Problem to solve |
Give again, word for word, each line below starting at the one that contains "This screenshot has" and ending at the one that contains "How do I perform: Click the blue".

Dataset records |

----------

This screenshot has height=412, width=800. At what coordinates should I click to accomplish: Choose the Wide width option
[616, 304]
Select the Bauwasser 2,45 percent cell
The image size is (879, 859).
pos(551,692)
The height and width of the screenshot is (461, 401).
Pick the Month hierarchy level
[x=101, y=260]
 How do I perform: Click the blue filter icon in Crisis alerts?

----------

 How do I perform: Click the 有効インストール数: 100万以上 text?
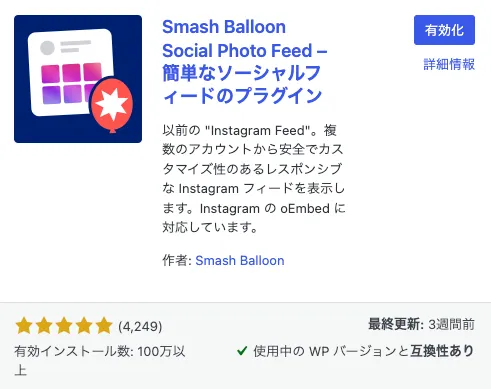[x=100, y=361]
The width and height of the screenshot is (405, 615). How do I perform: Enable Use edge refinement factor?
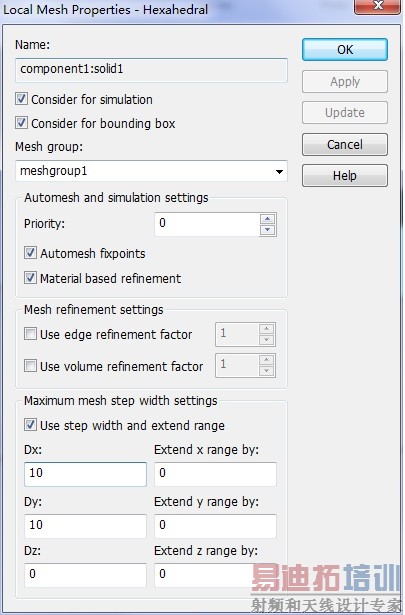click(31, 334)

----------

Exercise result |
This screenshot has height=412, width=800. At what coordinates should I click to accomplish: Choose the Wide width option
[616, 304]
Select the Bauwasser 2,45 percent cell
The image size is (879, 859).
pos(551,692)
The height and width of the screenshot is (461, 401).
Pick the Month hierarchy level
[x=101, y=260]
 How do I perform: Click the blue filter icon in Crisis alerts?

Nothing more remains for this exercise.